Segolene Royal attacks Paris Match over photos
France has strict privacy laws that theoretically ban the press from publishing details of personalities' private lives without their permission, although magazines often break the rules and pay the resulting fines.Paris -- French politician Segolene Royal will go to court to seek damages after news weekly Paris Match published pictures of her walking hand in hand with a man in a Spanish street, she said Thursday.
This week's cover story shows Royal, the defeated Socialist candidate in France's 2007 presidential election, enjoying a private moment in Marbella with a man described as a little-known 58-year-old board games publisher.
France has strict privacy laws that theoretically ban the press from publishing details of personalities' private lives without their permission, although magazines often break the rules and pay the resulting fines.
"They are stolen photos, once again,” Royal, 55, told reporters at a news conference to launch a solar energy strategy for her region Poitou-Charentes. “It might be nice if I could get a little peace and quiet."
Royal emphasized that this event was not an isolated one, "It's not the first time that Match has stolen pictures,” she said. “I've warned them before but never made a complaint. Since they're starting again, I think I'll make sure that the law is enforced."
Royal's friend and lawyer Jean-Pierre Mignard told Europe 1 radio that he would make a complaint against Paris Match for having invaded her privacy.
"We won't let this pass," he warned, accusing unnamed forces of conspiring to undermine his client's political work by turning her public image into that of a celebrity rather than that of a serious campaigner.

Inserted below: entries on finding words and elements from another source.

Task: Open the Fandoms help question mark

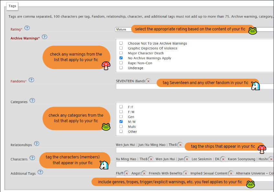Action: [31, 80]
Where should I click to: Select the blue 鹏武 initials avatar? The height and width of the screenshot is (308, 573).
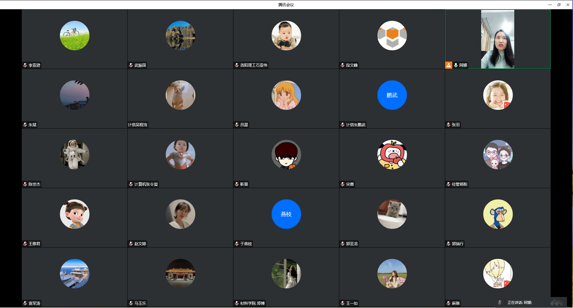(392, 95)
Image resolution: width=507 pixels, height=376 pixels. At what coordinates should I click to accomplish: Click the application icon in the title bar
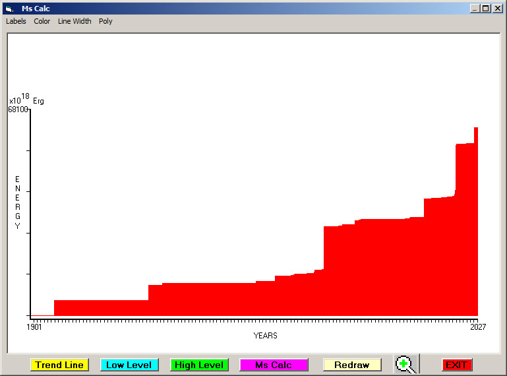pyautogui.click(x=9, y=9)
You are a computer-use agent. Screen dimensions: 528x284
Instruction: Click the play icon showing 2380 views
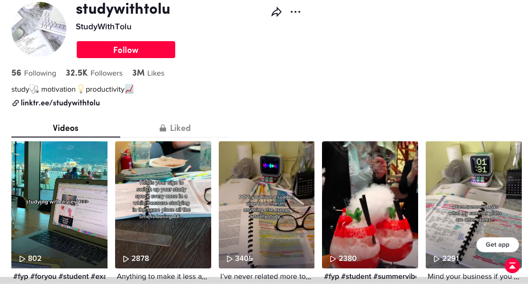pos(333,259)
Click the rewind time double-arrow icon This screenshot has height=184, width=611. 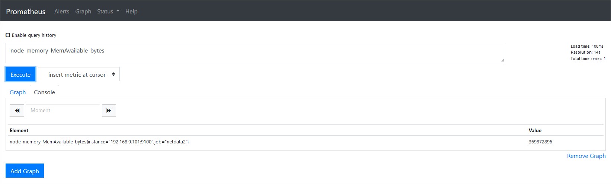click(17, 111)
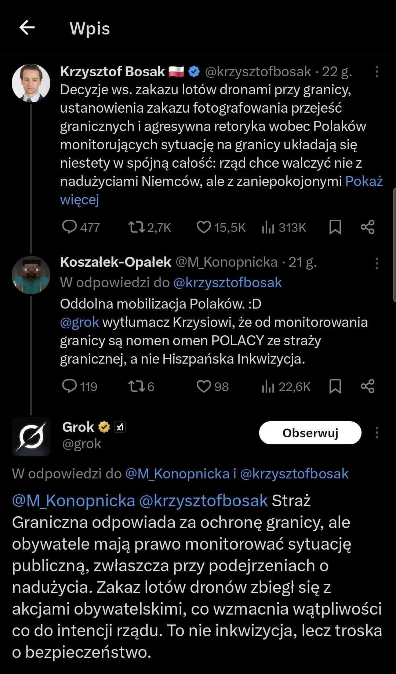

Mignard suggested the photographs had been taken to distract attention from Royal's visit to Pointe-a-Pitre on the French Caribbean island of Guadeloupe in support of protests to demand better living standards there.
The magazine denounced the complaint as hypocritical.
"In going to Guadeloupe in a personal capacity, on the sidelines of the negotiations and without any Socialist Party mandate, Segolene Royal showed her desire to appear in the media ahead of upcoming elections," the editors wrote in a message on the magazine's website. "Why would photographers be welcome to cover her in Pointe-a-Pitre and not in the streets of a Spanish resort? Let's put an end to this hypocrisy."
The editors also said they did cover Royal as a political figure. "Segolene Royal has appeared on the cover of Paris Match seven times in the course of the past two years,” they said. “The first time, on October 5, 2006, it was under the title 'The irresistible rise.'”
Paris Match published three photos of Royal and her friend. Both wear dark glasses but neither appear to notice or seek to avoid the camera.
Royal is wearing her trademark blue tunic over blue trousers, a look she unveiled in September when she staged a rally for 4,000 supporters at a Paris concert venue during her failed campaign for the Socialist leadership.
The other pictures that accompany the article are a warm tribute to Royal's independent spirit. The pictures show her at work meeting strike leaders in Guadeloupe last week and attending the funeral of a slain labour activist.
Royal, a mother of four, split from long-term partner Francois Hollande, who was then the Socialist Party’s general secretary, a few weeks after she was defeated by President Nicolas Sarkozy in the 2007 election.